While the chaos could make it difficult for stakeholders to get heard, it could also provide a number of legislative vehicles for their issues, lobbyists told attendees at the National CRT Conference on April 26, after outlining the myriad goals of President Donald Trump and a Republican-controlled Congress, including repealing and replacing the Affordable Care Act, and implementing tax reform.

“If you're exhausted and confused, you're not alone,” said Amy Cunniffe, principal of the Washington Council at Ernst & Young. “How they are going to achieve all the objectives required by law and those that the administration strongly desires to achieve in the time available to Congress—you're going to see a lot of overwhelmed faces (during your lobbying visits to the Hill). But there are potentially pieces of legislation that are going to move through the process and could serve as vehicles.”

At the top of the list of what stakeholders want to get done: pass legislation before July 1 that permanently staves off Medicare's plans to apply competitive bidding-related pricing to accessories for complex rehab wheelchairs. Congress in December temporarily delayed the change from Jan. 1, 2017, to July 1, 2017.

To make their case, stakeholders on April 27 conducted visits with more than 245 congressional offices, representing 35 states. Those stakeholders included 30 wheelchair users, who provided a first-person perspective.

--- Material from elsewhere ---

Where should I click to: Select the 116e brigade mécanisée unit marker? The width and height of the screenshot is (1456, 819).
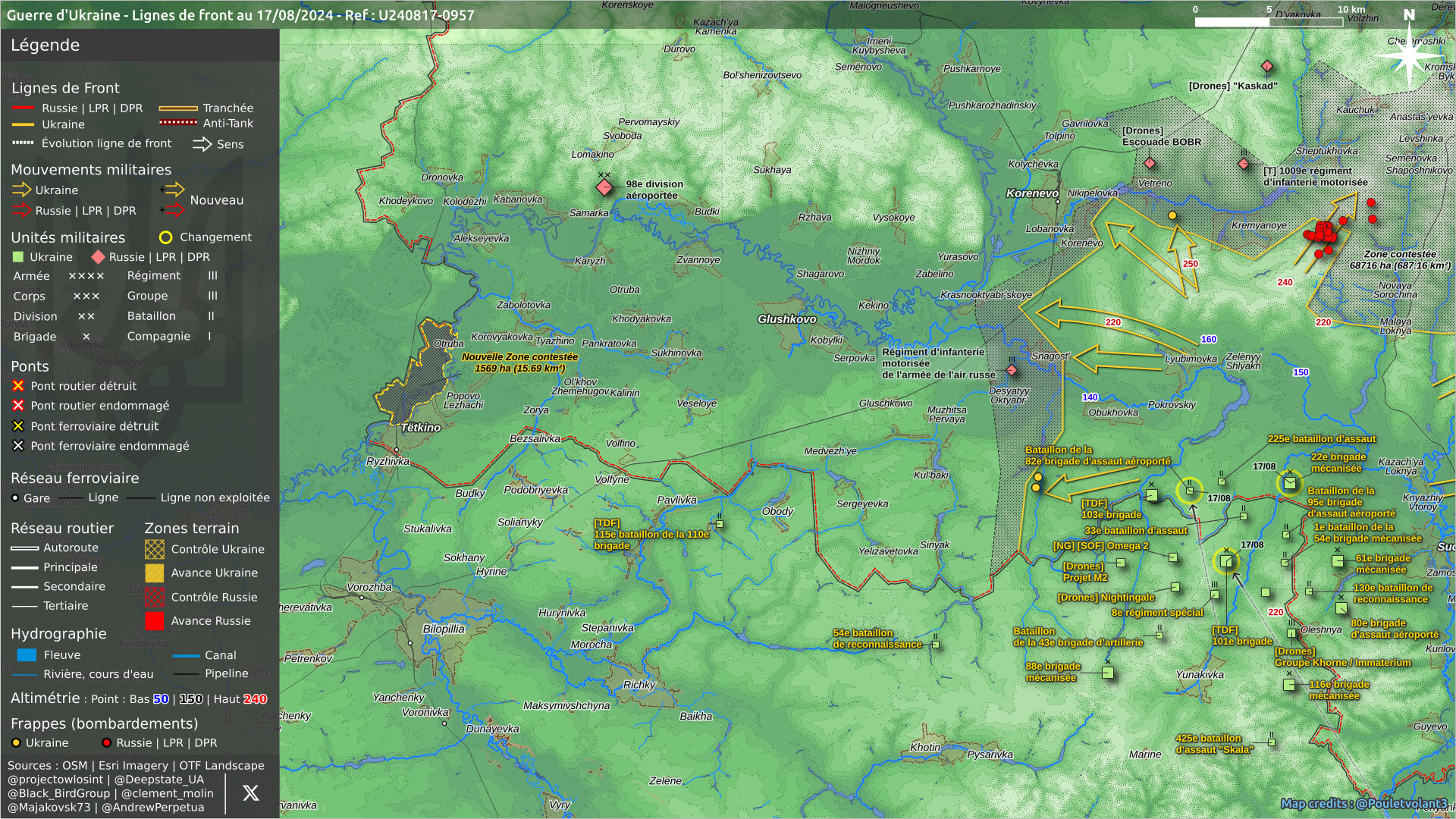coord(1289,685)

“We've gotten very positive feedback from initial reports,” said Don Clayback, executive director of NCART, which hosted the event with NRRTS. “Attendees will be following up with their members over the next week to secure (support).”

Longer term, however, stakeholders must also protect the complex rehab benefit, in general, amidst continuing discussions around funding to keep the government open and upcoming discussions around budgeting for 2018, lobbyists say.

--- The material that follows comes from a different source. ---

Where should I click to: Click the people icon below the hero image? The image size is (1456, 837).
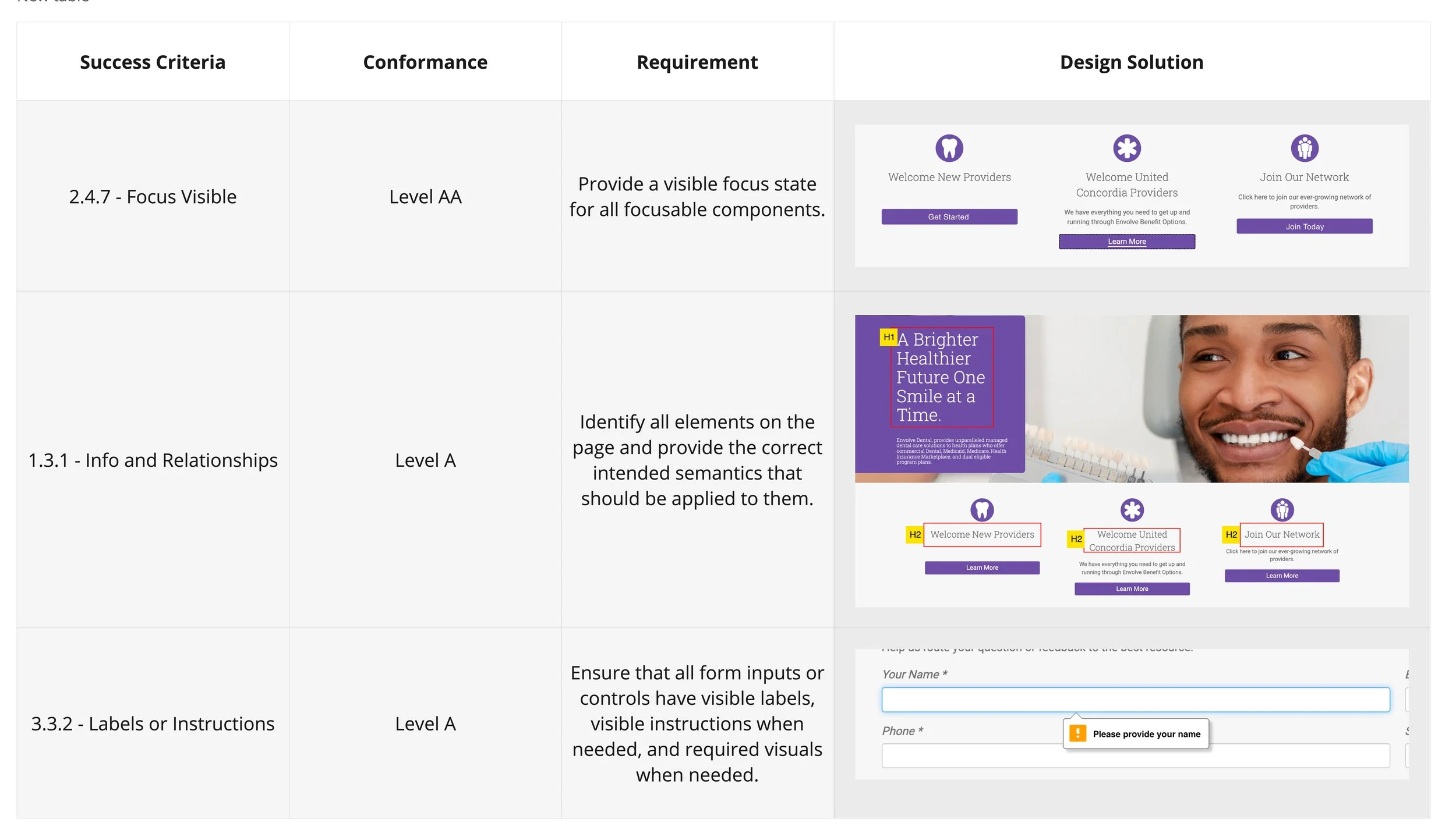[1282, 510]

“We're building toward a very busy fall, where a lot of legislation will be moving, and will involve spending and will likely require spending offsets,” said Sarah Egge, senior manager of the Washington Council at Ernst & Young. “That's something to keep an eye out for.”

Another possibility that may play out: Congress spending a lot of time spinning its wheels, especially when it comes to repealing and replacing the ACA, lobbyists say.

“That may be a bridge too far to cross for some,” said Eric Gascho, vice president of government affairs for the National Health Council, of the appetite of some Republicans to support the president's and the party's plans for an alternative to the ACA, amid what lobbyists point out is the exchange's highest popularity rate in years.

One thing working in the favor of stakeholders is Tom Price at the helm of the Department of Health and Human Services. But it takes time, lobbyists point out, to staff up a department and that timing may be an issue.

“We're advocating to them that (relief for accessories) needs to happen sooner rather than later,” Cunniffe said, “because the deadline is quickly approaching.”